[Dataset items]

____

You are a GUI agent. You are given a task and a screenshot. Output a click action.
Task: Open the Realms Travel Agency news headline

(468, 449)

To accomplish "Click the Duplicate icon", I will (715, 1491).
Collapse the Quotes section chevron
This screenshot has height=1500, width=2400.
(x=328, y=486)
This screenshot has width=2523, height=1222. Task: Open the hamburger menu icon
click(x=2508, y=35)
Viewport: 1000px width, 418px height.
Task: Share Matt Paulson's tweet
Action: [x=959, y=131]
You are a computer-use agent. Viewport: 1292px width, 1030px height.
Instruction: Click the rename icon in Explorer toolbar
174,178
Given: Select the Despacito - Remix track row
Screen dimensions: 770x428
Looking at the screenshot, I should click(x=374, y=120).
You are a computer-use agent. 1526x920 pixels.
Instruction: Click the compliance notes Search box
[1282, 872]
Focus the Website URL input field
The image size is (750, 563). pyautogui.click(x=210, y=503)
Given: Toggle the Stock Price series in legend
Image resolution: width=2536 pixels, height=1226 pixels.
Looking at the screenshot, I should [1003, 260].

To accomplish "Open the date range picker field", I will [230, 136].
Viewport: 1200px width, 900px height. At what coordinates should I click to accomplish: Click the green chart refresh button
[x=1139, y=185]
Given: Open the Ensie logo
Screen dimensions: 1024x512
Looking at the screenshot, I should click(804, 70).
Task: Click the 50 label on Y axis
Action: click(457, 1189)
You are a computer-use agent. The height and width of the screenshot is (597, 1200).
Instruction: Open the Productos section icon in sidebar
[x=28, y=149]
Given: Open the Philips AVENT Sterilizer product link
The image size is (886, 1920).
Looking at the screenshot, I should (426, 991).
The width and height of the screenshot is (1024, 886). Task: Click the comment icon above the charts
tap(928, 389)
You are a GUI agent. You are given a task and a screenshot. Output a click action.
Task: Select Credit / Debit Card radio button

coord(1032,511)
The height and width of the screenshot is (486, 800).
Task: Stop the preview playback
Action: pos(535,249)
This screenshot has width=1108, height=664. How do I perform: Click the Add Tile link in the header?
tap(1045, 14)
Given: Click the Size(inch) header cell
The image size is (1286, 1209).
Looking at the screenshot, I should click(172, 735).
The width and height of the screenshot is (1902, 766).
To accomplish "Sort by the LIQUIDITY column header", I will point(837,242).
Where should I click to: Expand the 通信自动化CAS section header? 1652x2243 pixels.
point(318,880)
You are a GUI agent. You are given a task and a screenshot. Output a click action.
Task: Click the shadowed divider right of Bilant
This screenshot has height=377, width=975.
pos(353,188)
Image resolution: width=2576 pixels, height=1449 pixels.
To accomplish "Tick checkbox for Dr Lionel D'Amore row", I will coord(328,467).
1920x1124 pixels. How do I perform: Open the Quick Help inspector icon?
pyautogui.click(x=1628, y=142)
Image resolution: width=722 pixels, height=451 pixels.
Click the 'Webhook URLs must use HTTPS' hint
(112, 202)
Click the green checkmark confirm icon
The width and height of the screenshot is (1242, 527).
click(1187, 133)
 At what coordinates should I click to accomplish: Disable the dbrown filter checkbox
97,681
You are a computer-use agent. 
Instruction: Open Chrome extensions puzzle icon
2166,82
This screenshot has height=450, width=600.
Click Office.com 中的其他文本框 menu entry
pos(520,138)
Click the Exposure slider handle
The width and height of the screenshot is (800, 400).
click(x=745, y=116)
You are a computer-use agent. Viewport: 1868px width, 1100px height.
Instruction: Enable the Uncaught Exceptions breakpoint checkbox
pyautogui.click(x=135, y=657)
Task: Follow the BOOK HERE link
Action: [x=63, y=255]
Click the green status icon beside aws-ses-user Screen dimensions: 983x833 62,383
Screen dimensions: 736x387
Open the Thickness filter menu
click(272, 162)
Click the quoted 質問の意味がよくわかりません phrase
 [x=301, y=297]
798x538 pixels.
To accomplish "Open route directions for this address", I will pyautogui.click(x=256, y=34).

____

Copy the entries between the line containing "Given: Open the Ensie logo" and the line containing "Looking at the screenshot, I should (426, 991).", inclusive, reproducing each line exactly.

Given: Open the Ensie logo
Screen dimensions: 1024x512
Looking at the screenshot, I should click(804, 70).
Task: Click the 50 label on Y axis
Action: click(457, 1189)
You are a computer-use agent. The height and width of the screenshot is (597, 1200).
Instruction: Open the Productos section icon in sidebar
[x=28, y=149]
Given: Open the Philips AVENT Sterilizer product link
The image size is (886, 1920).
Looking at the screenshot, I should (426, 991).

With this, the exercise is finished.